Parent stock farmers have voiced their concerns over extremely low prices of the day-old chick for the past two years. The concerns from the Pakistan Poultry Association (PPA) surfaced on Wednesday when it said in a statement, "The current day-old chick prices have gone down to between Rs 2 and Rs 4 while the cost of production is well above Rs 35 per day-old chick as evaluated by the Commissioner Animal Husbandry for the Khyber Pakhtunkhwa High Court in Peshawar back in 2012. The current cost is even higher."
The association also claimed that the serious loss to farmers had already started by way of premature selling of their breeding flocks for meat while cancelling some of their orders for placement of parents stocks, which would lead to reduction in production of parents by parent stock producers.
"Grandparent farmers have no option but to reduce their imports of grandparents a decision which will be further accentuated by the prevalent import duties of 21 percent. Once the grandparent placement is reduced, it could take up between two and a half and three years for it to return to the position it has dropped during which the broiler chick production will be substantially reduced, thus supply of table birds and meat will be reduced, too, since the prices will dramatically shoot up," it claimed.

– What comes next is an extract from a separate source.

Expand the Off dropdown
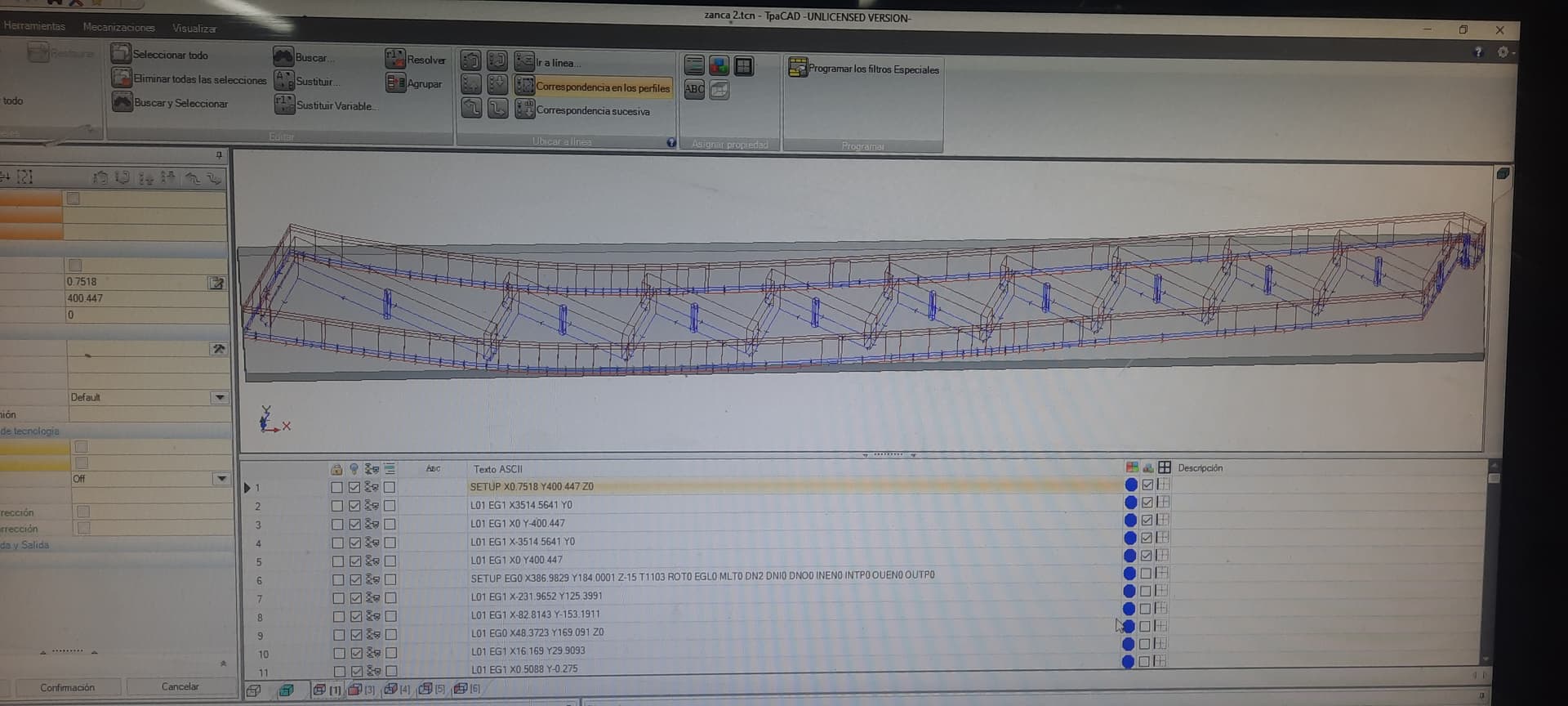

"In the face of the 21-percent import duty, the curtailment of imports will begin at a much earlier stage than it will have with duty free imports. All seeds for food production such as those for vegetables, cash crops, and so forth, are subject to a maximum of three-to-five-percent import duty.
The poultry seed is the only one which has been subject to a 21-percent import duty. The 21-percent one on grandparents amounts to Rs 690 on one day-old female baby chick, which when grown up produces female parents. There are other levies and taxes amounting to Rs 270 per female grandparent chick; the major being landing charges of one percent and half a percent by the Civil Aviation." The association also suggested that the entire import duty, including the regulatory duty, be withdrawn immediately.

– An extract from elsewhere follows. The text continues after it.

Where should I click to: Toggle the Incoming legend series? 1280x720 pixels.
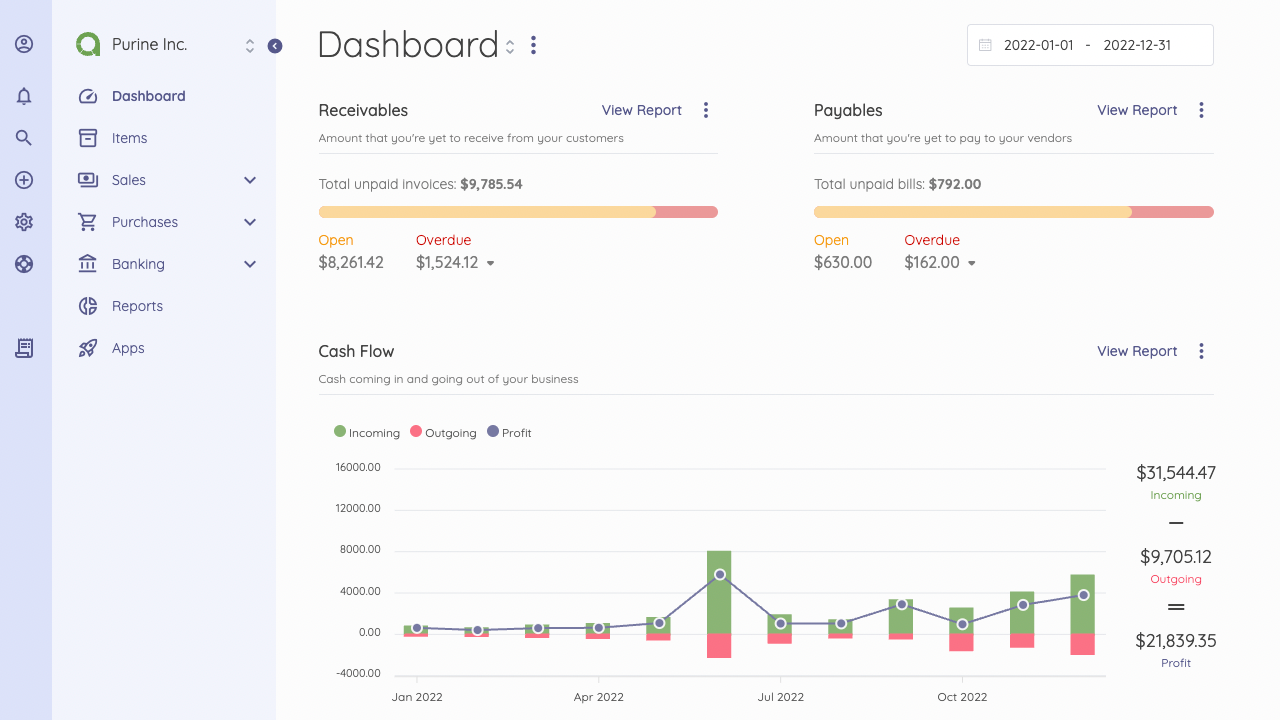click(x=367, y=432)
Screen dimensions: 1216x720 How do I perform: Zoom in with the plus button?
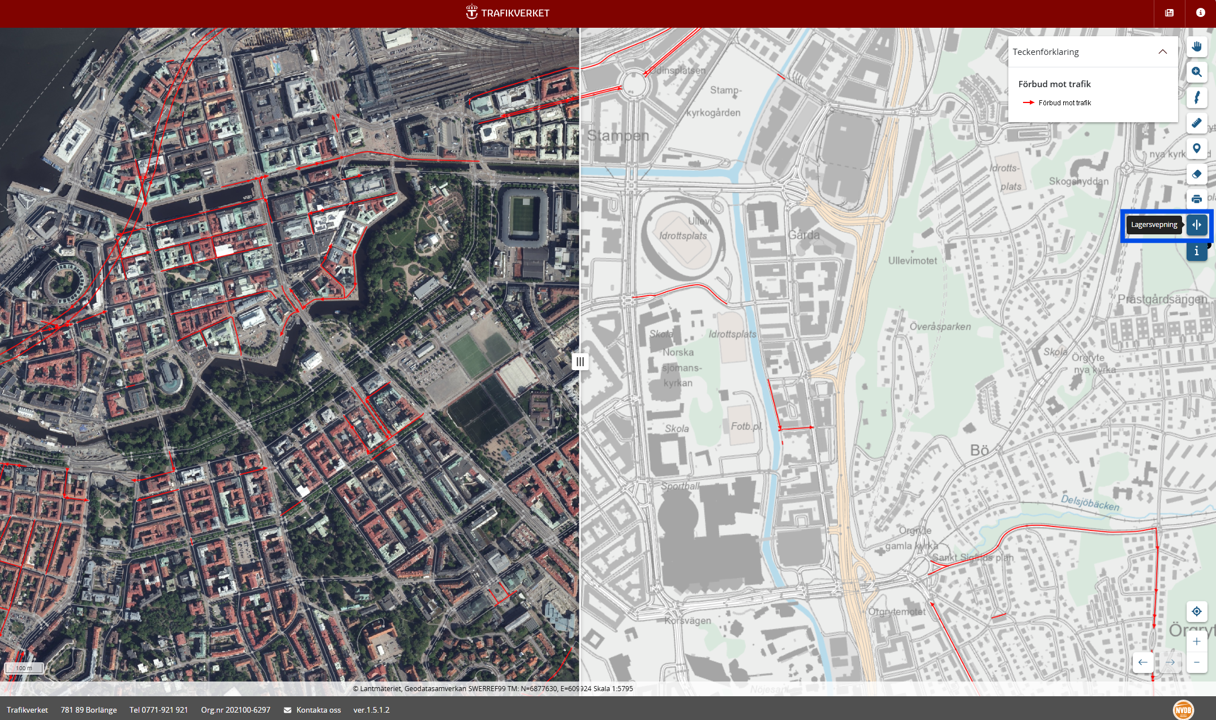(x=1196, y=641)
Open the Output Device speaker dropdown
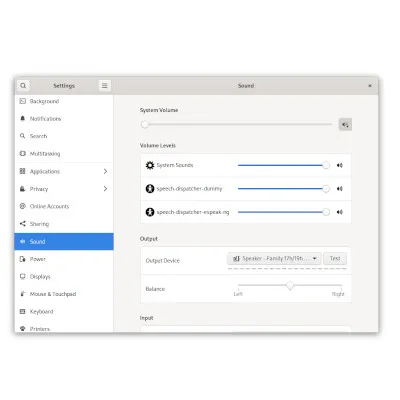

It went on to argue its case. "There is no cogent reason to levy the regulatory import duty on grandparents. They are neither produced in the country nor are they a luxury item. The grandparents are produced by only three genetic research companies in the world - all of which are American companies. The grandparents are being imported by only four or five companies in Pakistan and the total quantity of imports is less than 400,000 female grandparents per annum, which is known as the 'D-Line'.

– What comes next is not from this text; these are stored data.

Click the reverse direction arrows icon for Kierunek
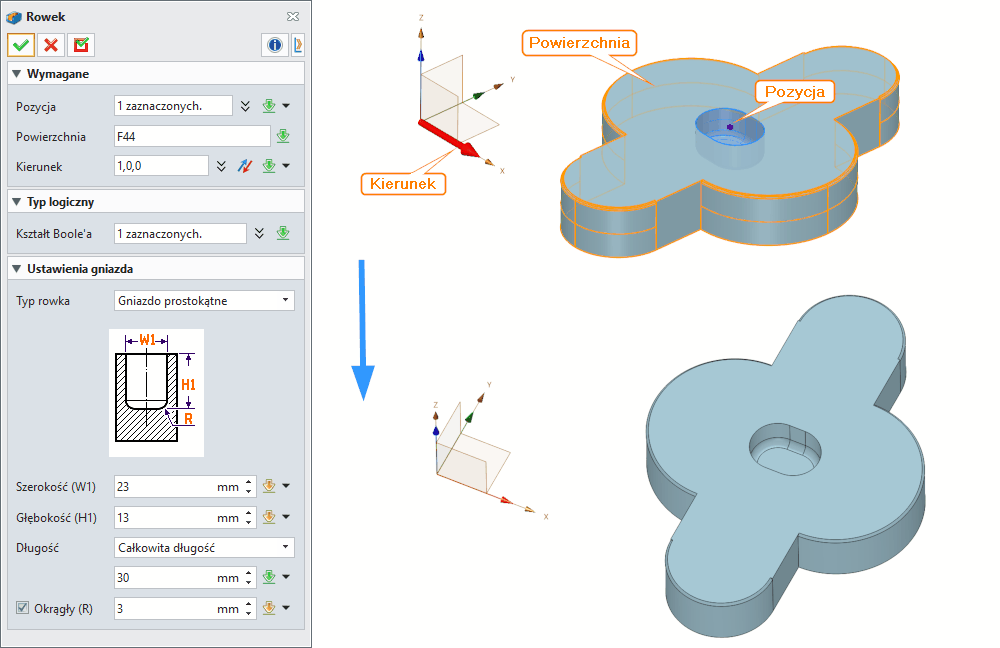The height and width of the screenshot is (648, 1000). tap(246, 166)
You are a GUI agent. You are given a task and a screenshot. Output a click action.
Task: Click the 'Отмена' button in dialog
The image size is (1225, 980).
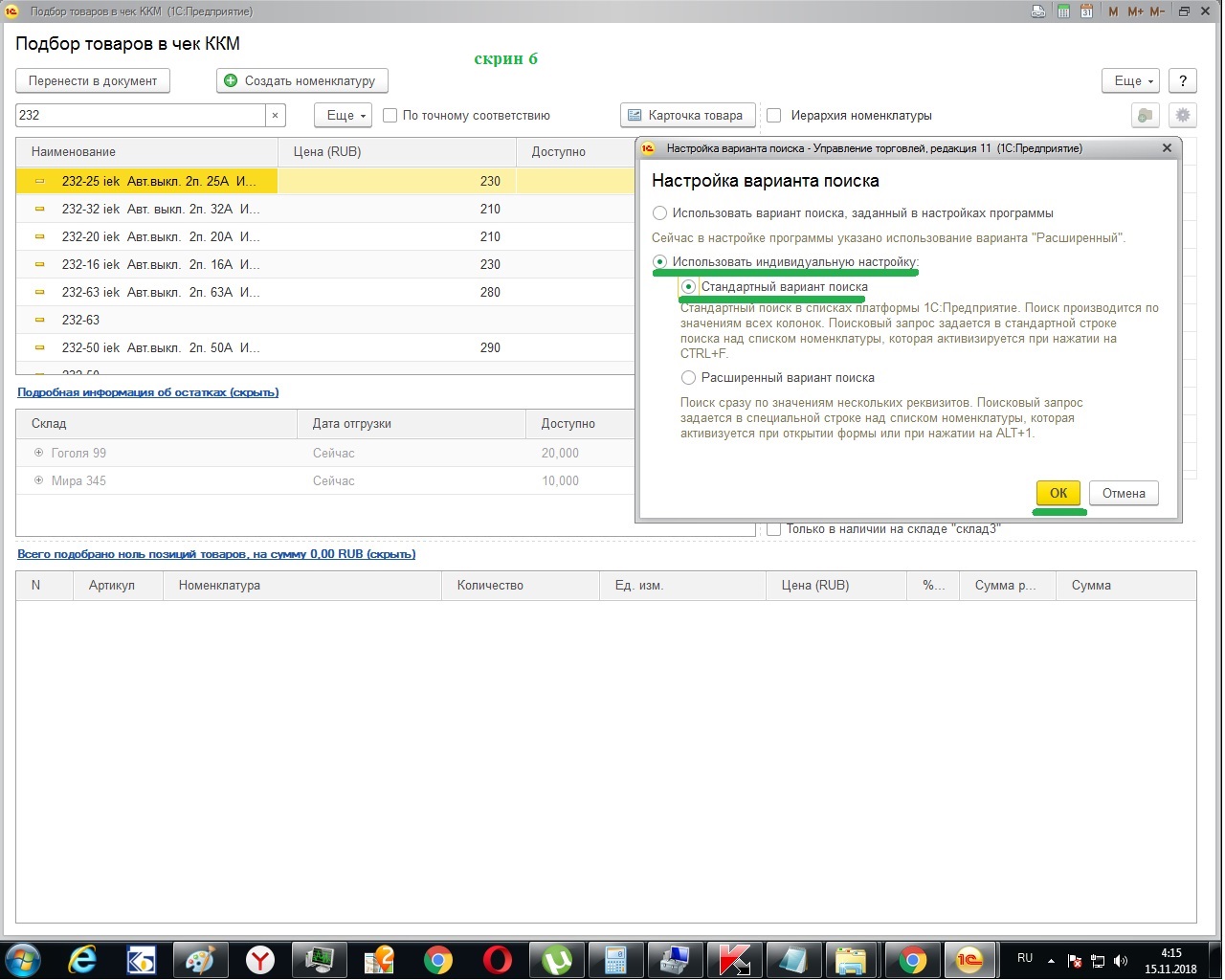tap(1123, 494)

The total revenue for the exchequer will be an insignificant amount but the total burden of the cost of the import duty has to be borne by the day-old baby GP Chick which, we are certain, cannot be borne by them. It will have to be borne by consumers in the face of increased prices because of the ultimate lower production of parent stocks."
The association finally talked up the poultry industry by contributing substantially to filling up the protein gap and the food demand and recommended that the import duty be kept at the three-percent import duty.